Infinitely Losing My Edge
Yeah, I'm losing my edge.
I'm losing my edge.
The kids are coming up from behind.
I'm losing my edge.
I'm losing my edge to the kids from Costa Rica and from Lille.
But I was there.
I was there in 1976.
I was there at the first Soft Boys show in Cambridge.
I'm losing my edge.
I'm losing my edge to the kids whose footsteps I hear when they get on the decks.
I'm losing my edge to the internet seekers who can tell me every member of every good group from 1964 to 1972.
I'm losing my edge.
To all the kids in Seoul and Salvador.
I'm losing my edge to the art-school Glasgow kids in little jackets and borrowed nostalgia for the unremembered nineties.
I'm losing my edge.
I'm losing my edge.
I can hear the footsteps every night on the decks.
But I was there.
I was there in 1987 at the first Nirvana practice in a loft in Seattle.
I was working on the linndrum sounds with much patience.
I was there when Captain Beefheart started up his first band.
I told him, "Don't do it that way. You'll never make a dime."
I was there.
I was the first guy playing Joe Smooth to the funk kids.
I played it at the Spitz.
Everybody thought I was crazy.
We all know.
I was there.
I was there.
I've never been wrong.
But I'm losing my edge to better-looking people with better ideas and more talent.

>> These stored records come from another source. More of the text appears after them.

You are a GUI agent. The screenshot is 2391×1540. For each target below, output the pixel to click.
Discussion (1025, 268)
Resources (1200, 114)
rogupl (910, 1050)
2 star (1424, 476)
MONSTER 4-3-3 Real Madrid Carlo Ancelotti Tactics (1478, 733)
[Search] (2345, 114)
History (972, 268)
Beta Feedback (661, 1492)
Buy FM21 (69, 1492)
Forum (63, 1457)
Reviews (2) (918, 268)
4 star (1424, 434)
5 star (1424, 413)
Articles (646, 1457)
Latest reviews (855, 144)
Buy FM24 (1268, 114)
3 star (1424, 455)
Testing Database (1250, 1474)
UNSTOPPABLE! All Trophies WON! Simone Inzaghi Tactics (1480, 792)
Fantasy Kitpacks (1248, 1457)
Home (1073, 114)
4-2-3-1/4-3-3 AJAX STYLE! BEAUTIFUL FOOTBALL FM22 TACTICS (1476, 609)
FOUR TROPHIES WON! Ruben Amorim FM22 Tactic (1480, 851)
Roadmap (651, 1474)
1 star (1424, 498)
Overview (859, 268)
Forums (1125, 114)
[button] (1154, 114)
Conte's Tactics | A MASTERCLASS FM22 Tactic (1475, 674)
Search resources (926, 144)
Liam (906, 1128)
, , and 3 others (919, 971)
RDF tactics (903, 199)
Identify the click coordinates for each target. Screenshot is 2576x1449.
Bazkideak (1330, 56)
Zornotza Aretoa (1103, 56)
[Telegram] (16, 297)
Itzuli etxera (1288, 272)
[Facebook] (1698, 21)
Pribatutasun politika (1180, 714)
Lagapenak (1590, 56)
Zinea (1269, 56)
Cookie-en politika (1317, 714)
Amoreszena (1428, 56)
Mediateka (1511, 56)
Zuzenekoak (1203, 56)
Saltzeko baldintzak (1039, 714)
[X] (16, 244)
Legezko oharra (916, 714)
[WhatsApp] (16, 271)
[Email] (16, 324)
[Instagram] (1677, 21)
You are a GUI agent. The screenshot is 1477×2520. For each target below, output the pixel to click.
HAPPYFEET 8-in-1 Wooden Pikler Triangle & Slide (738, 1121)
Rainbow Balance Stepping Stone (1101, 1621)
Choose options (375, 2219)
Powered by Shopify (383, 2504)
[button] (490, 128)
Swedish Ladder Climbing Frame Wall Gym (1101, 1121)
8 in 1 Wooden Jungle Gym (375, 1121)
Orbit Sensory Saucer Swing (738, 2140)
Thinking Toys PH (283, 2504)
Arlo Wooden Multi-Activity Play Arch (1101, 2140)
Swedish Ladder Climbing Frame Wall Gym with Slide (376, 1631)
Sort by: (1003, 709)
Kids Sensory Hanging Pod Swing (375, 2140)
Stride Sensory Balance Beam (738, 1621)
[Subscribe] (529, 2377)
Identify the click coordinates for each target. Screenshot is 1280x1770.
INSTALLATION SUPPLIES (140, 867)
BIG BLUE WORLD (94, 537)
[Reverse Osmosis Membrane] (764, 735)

And they're actually really, really nice.
I'm losing my edge.
I heard you have a compilation of every good song ever done by anybody.
Every great song by Camron Feat. Memphis Bleek And Beenie Seigel. All the underground hits.
All The Angels of Light tracks. I heard you have a vinyl of every Eyeless In Gaza record on German import.
I heard that you have a white label of every seminal disco hit - 1985, '86, '87.
I heard that you have a CD compilation of every good '60s cut and another box set from the '70s.
I hear you're buying a spring reverb and a clarinet and are throwing your macbook out the window because you want to make something real. You want to make a Hoover record.
I hear that you and your band have sold your rhodes and bought a marimba.
I hear that you and your band have sold your marimba and bought a rhodes.
I hear everybody that you know is more relevant than everybody that I know.
But have you seen my records?
New Order,
Jerry's Kids,
Joey Negro,
Delon & Dalcan,
Lou Christie,
Johnny Osbourne,
Eden Ahbez,
Nirvana,
Girls At Our Best!,
The Victims,
Marc Romboy vs. Booka Shade,
H. Thieme,
The Trojans,
Faraquet,
Joensuu 1685,
China Crisis,
ABBA,
This Heat,
Fela Kuti,
The Kinks,
Kerrie Biddell,
The New Christs,
The Monochrome Set,
The Techniques,
Nation of Ulysses,
Deadbeat,
Freddie Wadling,
Gang of Four,
Nick Fraelich,
Jawbox,
Con Funk Shun,
Bill Near,
Röyhkä ja Rättö ja Lehtisalo,
Oblivians,
Sparks,
Boz Scaggs,
FM Einheit,
James Chance & The Contortions,
Unrelated Segments,
Gabor Szabo,
Mo-Dettes,
Al Stewart,
David Axelrod,
Lou Reed & Metallica,
Quadrant,
The Cosmic Jokers,
Bob Dylan,
The Raincoats,
Strawberry Alarm Clock,
Soft Machine,
Intrusion,
Jeff Lynne,
Stetsasonic,
The Royal Family And The Poor,
Radio Birdman,
Wighnomy Brothers & Robag Wruhme,
Matthew Halsall,
Amazonics,
The Remains,
Kool Moe Dee,
Ludus,
Marshall Jefferson,
Andrew Ashong & Theo Parrish, Andrew Ashong & Theo Parrish, Andrew Ashong & Theo Parrish, Andrew Ashong & Theo Parrish.
You don't know what you really want.
You don't know what you really want.
You don't know what you really want.
You don't know what you really want.
You don't know what you really want.
You don't know what you really want.
You don't know what you really want.
You don't know what you really want.
You don't know what you really want.
You don't know what you really want.
You don't know what you really want.
You don't know what you really want.
You don't know what you really want.
You don't know what you really want.
You don't know what you really want.